Every line below must be reproduced exactly; no pictures are to be included.

:::

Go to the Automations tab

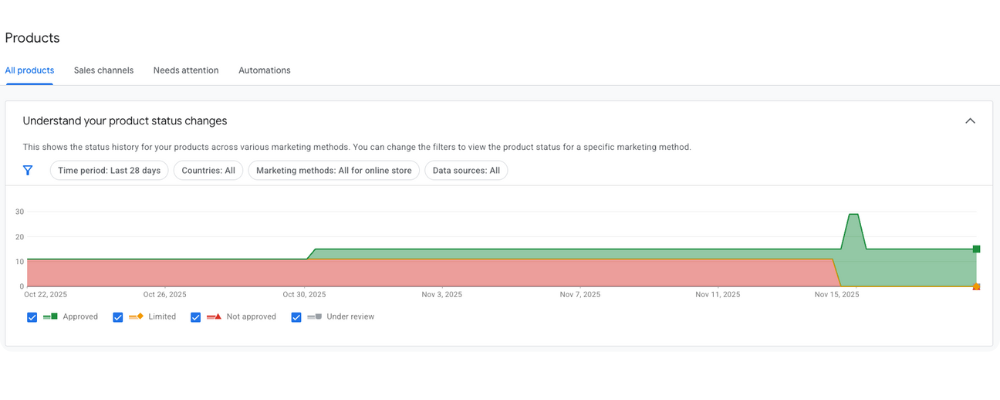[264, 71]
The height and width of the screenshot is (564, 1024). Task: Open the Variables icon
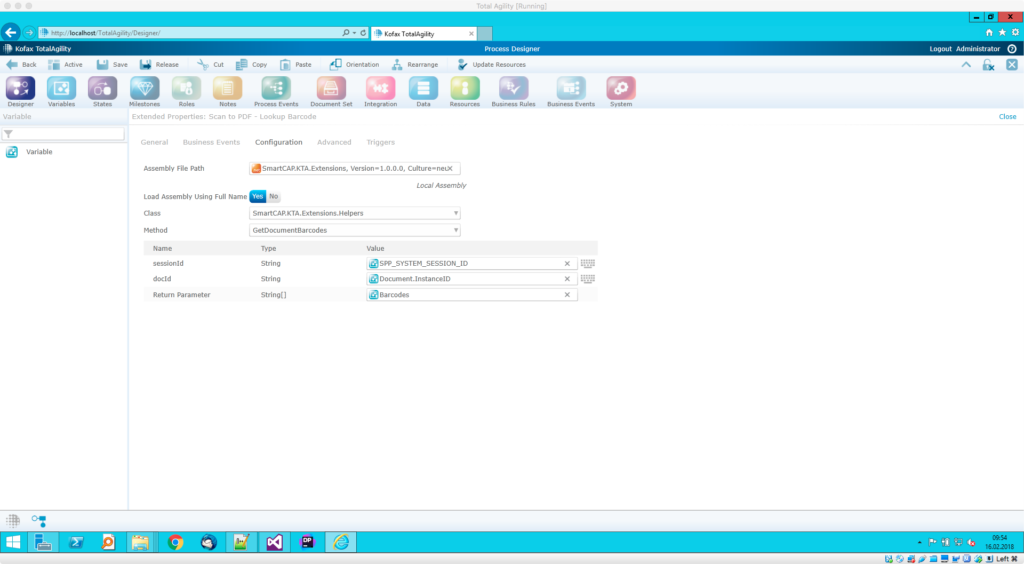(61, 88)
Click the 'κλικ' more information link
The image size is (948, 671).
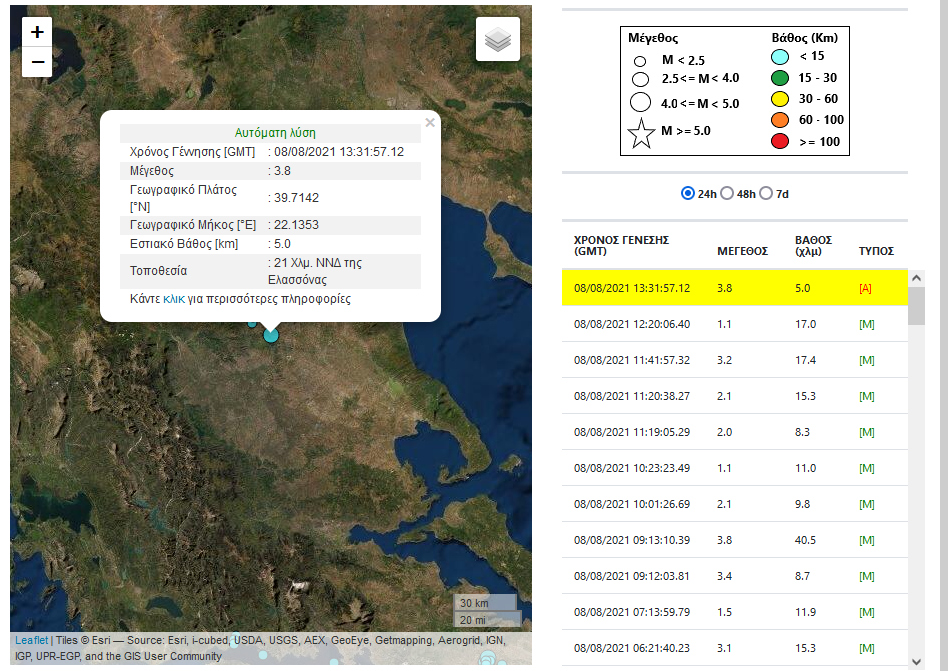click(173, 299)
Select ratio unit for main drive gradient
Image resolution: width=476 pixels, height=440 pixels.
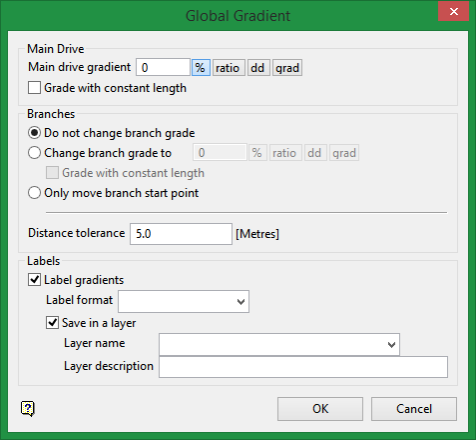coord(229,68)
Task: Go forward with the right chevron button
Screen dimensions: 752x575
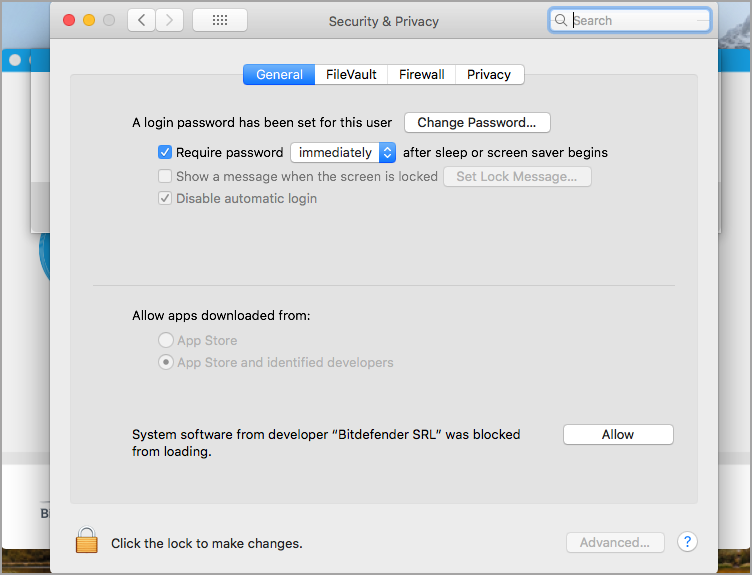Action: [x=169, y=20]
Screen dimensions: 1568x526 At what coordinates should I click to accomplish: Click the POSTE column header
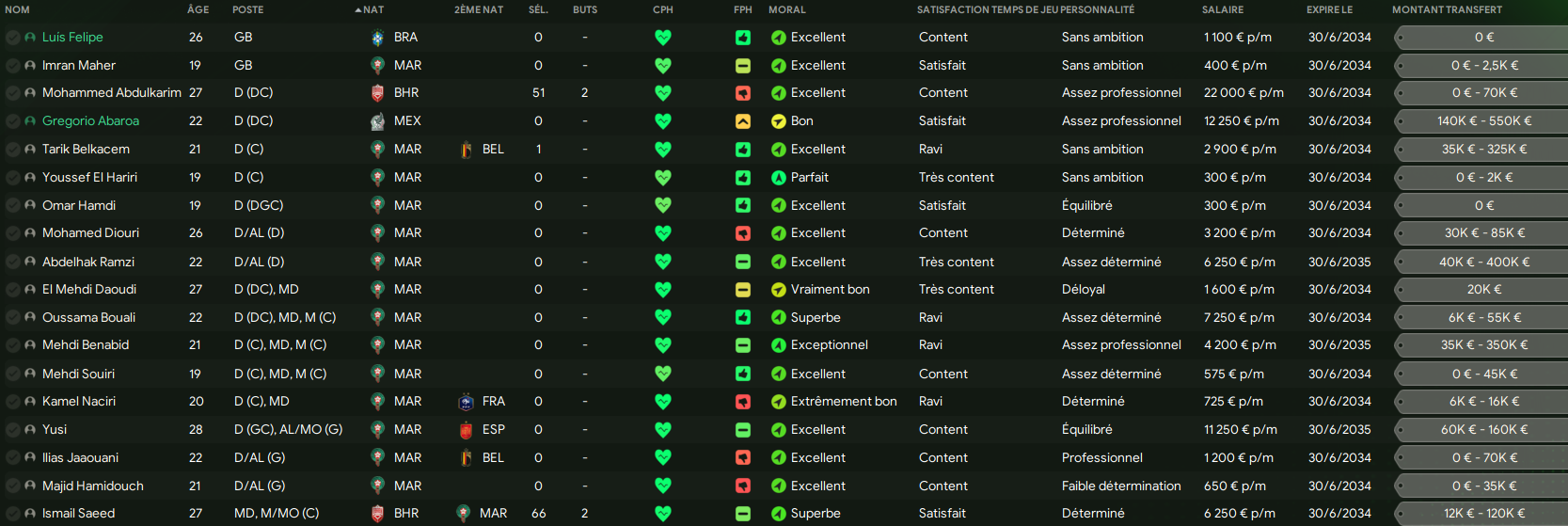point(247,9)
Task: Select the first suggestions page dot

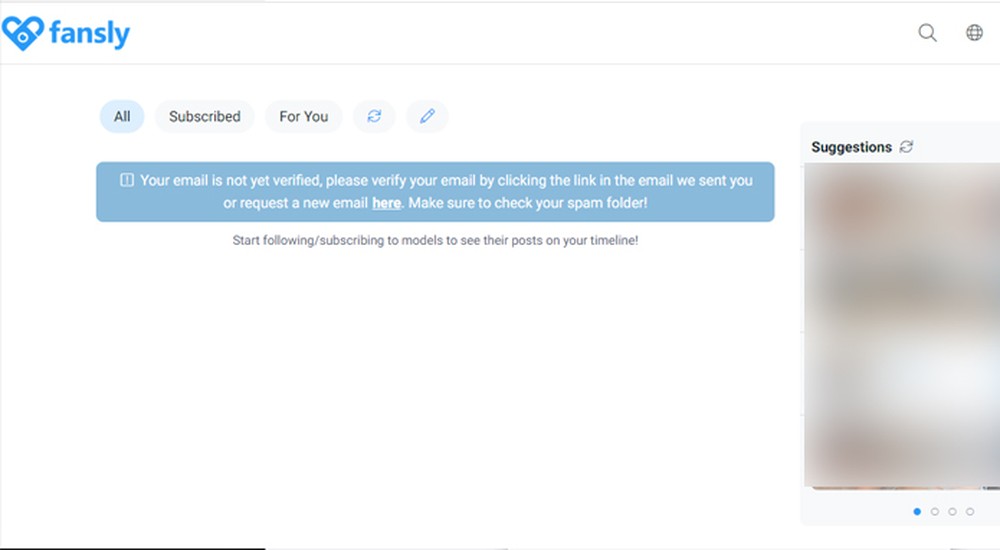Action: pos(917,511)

:::

_Response below_
Go to the Automations tab

[264, 71]
The height and width of the screenshot is (564, 1024). Task: Open the Variables icon
(61, 88)
Click the 'κλικ' more information link
The image size is (948, 671).
click(173, 299)
Select ratio unit for main drive gradient
Image resolution: width=476 pixels, height=440 pixels.
coord(229,68)
Task: Go forward with the right chevron button
Screen dimensions: 752x575
Action: [x=169, y=20]
Screen dimensions: 1568x526 At what coordinates should I click to accomplish: Click the POSTE column header
point(247,9)
Task: Select the first suggestions page dot

Action: pos(917,511)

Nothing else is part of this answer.